We think, as the Court stated, “it makes sense to scrutinize governmental action more closely when the State stands to benefit.”  Id. at *4 (citation and quotation marks omitted).  We’ve complained several times before about states farming out claims against our clients to contingent fee lawyers who also “stand to benefit” if they can convince courts and juries to agree to expansive readings of consumer protection and other statutes and impose the same fine 10,000 times over for a single instance of purportedly “illegal” off-label promotion (to take one example). Interpreting such statutes to impose huge multiples of the maximum possible fine for the same conduct by treating every recipient of a message as a separate statutory violation seems to us to be the epitome of an “excessive fine” that bears strict scrutiny because “fines are a source of revenue, while other forms of punishment cost a State money.”  Id. at *4 (citation and quotation marks omitted).

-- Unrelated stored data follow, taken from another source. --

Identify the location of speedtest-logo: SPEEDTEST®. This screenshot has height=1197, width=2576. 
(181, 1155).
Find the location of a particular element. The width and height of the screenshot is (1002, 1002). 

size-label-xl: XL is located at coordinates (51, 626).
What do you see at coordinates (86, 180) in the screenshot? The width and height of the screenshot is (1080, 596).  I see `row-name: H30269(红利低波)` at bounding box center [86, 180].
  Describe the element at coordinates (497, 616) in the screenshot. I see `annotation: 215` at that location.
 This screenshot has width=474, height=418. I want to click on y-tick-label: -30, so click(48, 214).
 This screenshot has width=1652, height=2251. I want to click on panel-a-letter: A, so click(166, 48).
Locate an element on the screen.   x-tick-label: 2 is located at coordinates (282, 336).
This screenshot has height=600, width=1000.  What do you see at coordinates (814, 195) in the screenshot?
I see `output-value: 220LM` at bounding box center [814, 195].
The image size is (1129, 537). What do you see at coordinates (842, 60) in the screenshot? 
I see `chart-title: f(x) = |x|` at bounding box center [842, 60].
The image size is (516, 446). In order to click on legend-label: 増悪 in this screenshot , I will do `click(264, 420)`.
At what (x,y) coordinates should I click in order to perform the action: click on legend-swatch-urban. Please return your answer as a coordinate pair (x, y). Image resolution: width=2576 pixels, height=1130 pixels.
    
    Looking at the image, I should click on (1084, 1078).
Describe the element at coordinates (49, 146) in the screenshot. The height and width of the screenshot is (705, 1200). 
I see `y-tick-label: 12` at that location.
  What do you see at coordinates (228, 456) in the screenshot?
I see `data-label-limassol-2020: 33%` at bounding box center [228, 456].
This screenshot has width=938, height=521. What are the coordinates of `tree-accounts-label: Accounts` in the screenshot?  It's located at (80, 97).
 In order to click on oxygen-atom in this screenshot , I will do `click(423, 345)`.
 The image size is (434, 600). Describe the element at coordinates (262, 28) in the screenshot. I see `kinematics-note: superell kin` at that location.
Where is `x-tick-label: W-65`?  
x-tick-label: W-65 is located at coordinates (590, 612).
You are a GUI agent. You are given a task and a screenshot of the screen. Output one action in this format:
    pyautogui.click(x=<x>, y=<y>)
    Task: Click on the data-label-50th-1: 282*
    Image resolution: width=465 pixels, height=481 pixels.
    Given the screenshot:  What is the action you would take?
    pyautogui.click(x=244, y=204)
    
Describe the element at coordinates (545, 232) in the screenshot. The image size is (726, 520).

Indeed, we specifically mentioned a discussion of the Excessive Fines Clause in In re Zyprexa Products Liability Litigation, 671 F. Supp.2d 397, 462-63 (E.D.N.Y. 2009), as a possible defense to an Attorney General action.  Another such case, State v. Ortho-McNeil-Janssen Pharmaceuticals, Inc., 777 S.E.2d 176 (S.C. 2015), made our “bottom ten” list in 2015.  In that case, the state recovered a verdict of $327 million (later somewhat reduced), representing thousands of letters, sample packs, and detailing visits, counted separately, because the FDA ordered a “correction” of a Dear Healthcare Provider letter.  Id. at 203 (“[t]he State argued, and the trial court agreed, that the distribution of each sample box containing the deceptive labeling, each DDL, and each follow-up sales call to the DDL . . . constituted a separate SCUTPA violation”).  The South Carolina Supreme Court rejected an excessive fines argument, but the argument at that point was supported only by cases over 50 years old.  Id. at 205.  Perhaps having a new, unanimous, definitive Supreme Court incorporation of the clause will convince lower courts to treat this part of the constitution with more respect.

After all, if a civil seizure around four times the maximum criminal fine plausible implicates the Excessive Fines Clause, then the kind of artificially inflated, contingent-fee-driven litigation that our clients have had to put up with certainly should.

At minimum, something to watch, and perhaps plead as a defense.